Deleting VM snapshots

When a snapshot is deleted Xapi calls the SM API vdi_delete. The Xapi SM plugins which use vhd format data do not reclaim space immediately; instead they mark the corresponding vhd leaf node as “hidden” and, at some point later, run a garbage collector process.

The garbage collector will first determine whether a “coalesce” should happen i.e. whether any parent nodes have only one child i.e. the “shared” blocks are only “shared” with one other node. In the following example the snapshot delete leaves such a parent node and the coalesce process copies blocks from the redundant parent’s only child into the parent:

We coalesce parent blocks into grand parent nodes

Note that if the vhd data is being stored in LVM, then the parent node will have had to be expanded to full size to accommodate the writes. Unfortunately this means the act of reclaiming space actually consumes space itself, which means it is important to never completely run out of space in such an SR.

Once the blocks have been copied, we can now cut one of the parents out of the tree by relinking its children into their grandparent:

Relink children into grand parent

Finally the garbage collector can remove unused vhd files / LVM LVs:

Clean up

Reverting VM snapshots

The XenAPI call VM.revert overwrites the VM metadata with the snapshot VM metadata, deletes the current VDIs and replaces them with clones of the snapshot VDIs. Note there is no “vdi_revert” in the SMAPI.

Revert implementation details

This is the process by which we revert a VM to a snapshot. The first thing to notice is that there is some logic that is called from message_forwarding.ml, which uses some low-level database magic to turn the current VM record into one that looks like the snapshot object.

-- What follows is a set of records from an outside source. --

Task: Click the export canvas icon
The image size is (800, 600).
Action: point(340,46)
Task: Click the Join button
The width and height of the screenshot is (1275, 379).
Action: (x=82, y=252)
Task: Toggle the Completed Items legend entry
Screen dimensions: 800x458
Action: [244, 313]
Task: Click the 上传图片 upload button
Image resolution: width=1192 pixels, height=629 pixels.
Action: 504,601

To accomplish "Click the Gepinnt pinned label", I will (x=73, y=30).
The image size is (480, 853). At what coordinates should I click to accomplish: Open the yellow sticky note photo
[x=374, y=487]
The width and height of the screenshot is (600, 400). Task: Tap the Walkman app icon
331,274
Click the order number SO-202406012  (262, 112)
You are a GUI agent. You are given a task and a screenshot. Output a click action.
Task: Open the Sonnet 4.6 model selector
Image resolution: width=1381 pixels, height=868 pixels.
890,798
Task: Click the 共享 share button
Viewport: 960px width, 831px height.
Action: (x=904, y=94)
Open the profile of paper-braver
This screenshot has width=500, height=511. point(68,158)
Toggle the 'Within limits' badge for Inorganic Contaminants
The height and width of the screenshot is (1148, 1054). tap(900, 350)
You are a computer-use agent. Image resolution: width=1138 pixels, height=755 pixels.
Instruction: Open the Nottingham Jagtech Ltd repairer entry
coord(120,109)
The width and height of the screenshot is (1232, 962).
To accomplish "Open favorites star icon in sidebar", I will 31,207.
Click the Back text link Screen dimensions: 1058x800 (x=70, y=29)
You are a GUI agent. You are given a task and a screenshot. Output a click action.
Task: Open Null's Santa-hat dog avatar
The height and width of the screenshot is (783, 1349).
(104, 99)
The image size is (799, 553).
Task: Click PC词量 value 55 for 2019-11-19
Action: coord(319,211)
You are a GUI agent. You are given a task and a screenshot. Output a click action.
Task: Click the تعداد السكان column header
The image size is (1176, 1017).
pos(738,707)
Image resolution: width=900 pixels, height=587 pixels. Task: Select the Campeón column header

We then go to the rest of the implementation in xapi_vm_snapshot.ml. First, we shut down the VM if it is currently running. Then, we revert all of the VBDs, VIFs and VGPUs. To revert the VBDs, we need to deal with the VDIs underneath them. In order to create space, the first thing we do is delete all of the VDIs currently attached via VBDs to the VM. We then clone the disks from the snapshot. Note that there is no SMAPI operation ‘revert’ currently - we simply clone from the snapshot VDI. It’s important to note that cloning creates a new VDI object: this is not the one we started with gone.